It’s been a crazy month for severe weather on the southern Plains, with Texas and Oklahoma making a spectacular recovery from drought by drowning under more rain than they’ve seen in years. Leaving behind hundreds of victims and millions (if not billions) of dollars in damage, the rain will finally start to subside this week.

The disastrous rains culminated in a catastrophic flash flood event in Houston on Monday night, when a slow-moving squall line stalled out over the city near the Gulf Coast, dumping up to a foot of rain on Houston’s western suburbs. The above graphic is an infrared satellite image of the complex of storms as they raged over Houston on Monday. Cloud tops above the updrafts reached temperatures as low as -81°C (-113°F), or a few degrees colder than dry ice. Extremely cold cloud tops are a great indication of vigorous thunderstorms that can lead to copious amounts of precipitation, as Houston saw.

Almost all of the dangerous flooding we’ve seen in the region over the past couple of weeks came from intense thunderstorms training over the same location. Training occurs when thunderstorms move over the same city one after the other, like train cars on railroad tracks. Training is implicated in some of the worst flash floods we’ve seen in the United States (and in other parts of the world), and this was the case last night in Houston.

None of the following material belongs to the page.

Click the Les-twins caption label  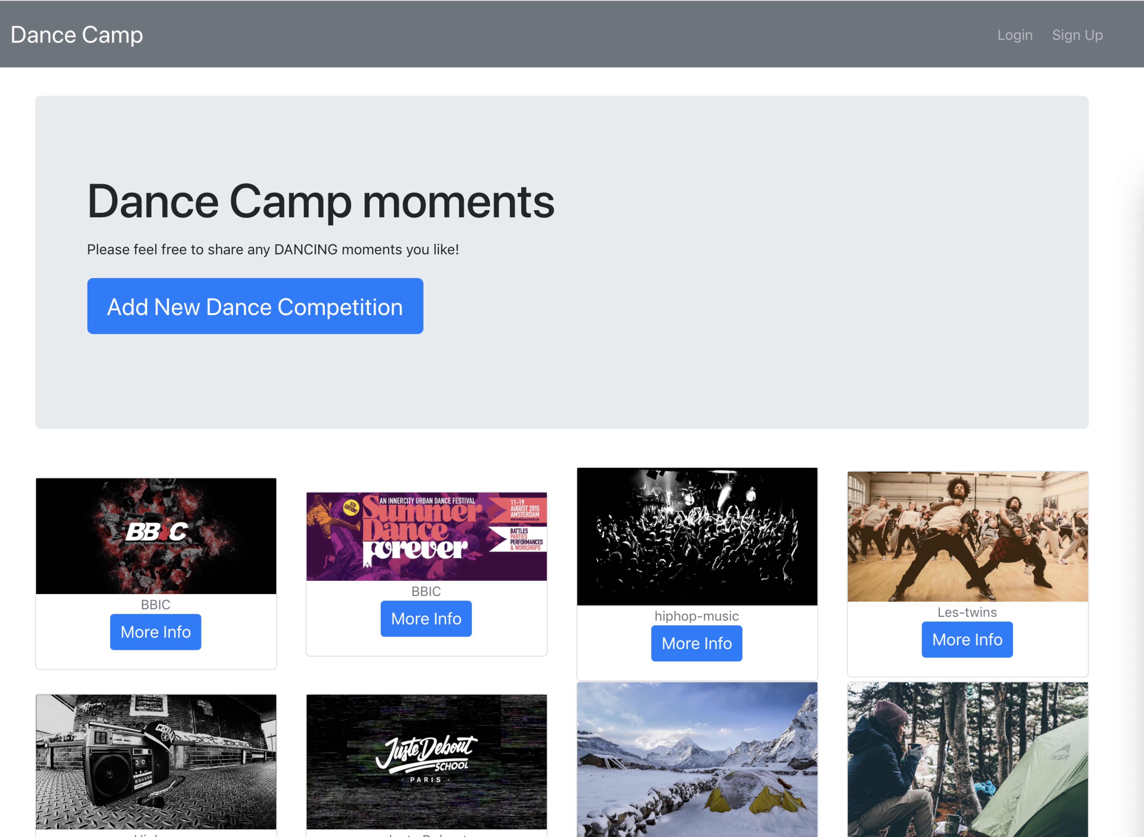[967, 612]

The rainfall totals were immense. Rain fell at several inches per hour for most of the night, overwhelming drainage systems and natural waterways and causing them to spill over their banks and inundate whatever was in the way. Some communities just west of downtown Houston wound up with around a foot of rain by the time the skies cleared out. Interstates, homes, parks, television stations, and even a major mall (The Galleria) were all affected by rising waters or the crush of extreme runoff. The map above shows the rain that fell between Monday morning and Tuesday morning.

The local National Weather Service office took the rare step of issuing a flash flood emergency for Houston and its suburbs during the catastrophe, urging residents to stay off the roads and seek higher ground if their home or business is threatened by rapidly rising waters. The situation was so bad that the Harris County emergency management office raised their alert status to Level 1, which they haven’t done since Hurricane Ike made landfall in 2008.

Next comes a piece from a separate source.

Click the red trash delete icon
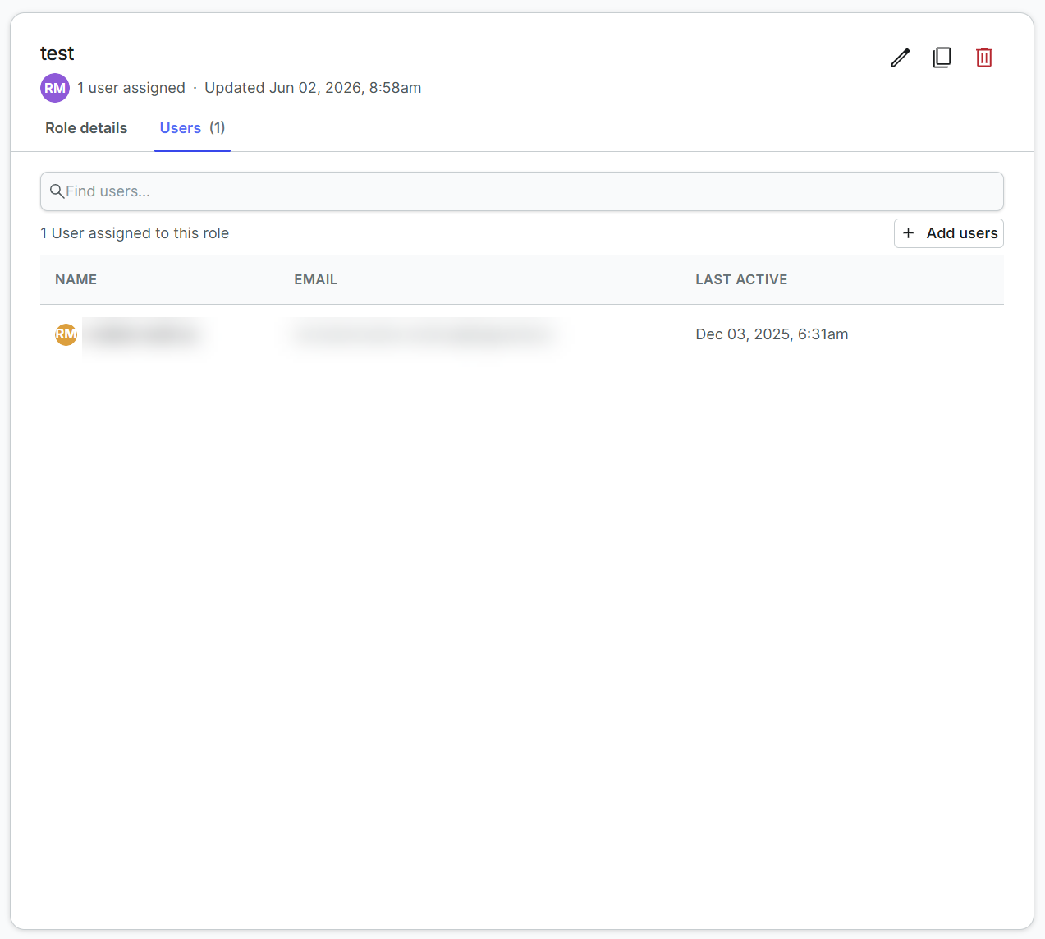 click(984, 58)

Earlier in the year, we talked about the stubborn pattern in the jet stream that sent a huge ridge of high pressure over the West Coast—keeping them hot and dry—while a persistent trough existed over the eastern half of North America, spinning off one blizzard after another in New England and allowing cold temperatures to filter south for extended periods of time.

We’ve had a similar situation leading to the recent streak of foul weather across the south-central Plains, where the jet stream had trough stuck just east of the Rocky Mountains, allowing one surface low after the next to form in the central Plains, allowing instability from the south to flow into a region of wind shear and allow severe weather outbreak after outbreak to take shape across Texas and Oklahoma.

Thankfully, the jet stream is going to pull back to the north over the next couple of days, allowing the southern United States to return to its typical regime of pop-up daytime thunderstorms rather than the daily end of the world we’ve seen since the first of the month.

Between May 1 and this afternoon (May 26), Texas and Oklahoma alone have seen 1,188 reports of severe weather, most of which have been centered around the Red River, which is a notorious hot spot for severe weather activity thanks to its location.

The flash flooding has been the biggest story from these storms, but the severe weather is a major concern as well. Some areas have seen hail up to the size of softballs, and strong tornadoes have destroyed hundreds of homes and businesses in these intense storms. One person died when a tornado struck his home in Milam County, Texas, on Monday, becoming the ninth person to die as a result of a tornado so far in 2015.

Severe weather will remain a threat to the region over the next couple of days—a tornado watch is in effect for central Texas as of the publication of this post—but the threat for flash flooding will subside. However, given the already-high water levels and ground saturated to capacity, it won’t take much heavy rain to trigger further flooding. Around northern and eastern Texas, it will only take rainfall rates of one to two inches per hour to allow flash flooding to begin, but it would take a brief heavy rain shower near Houston to do the same.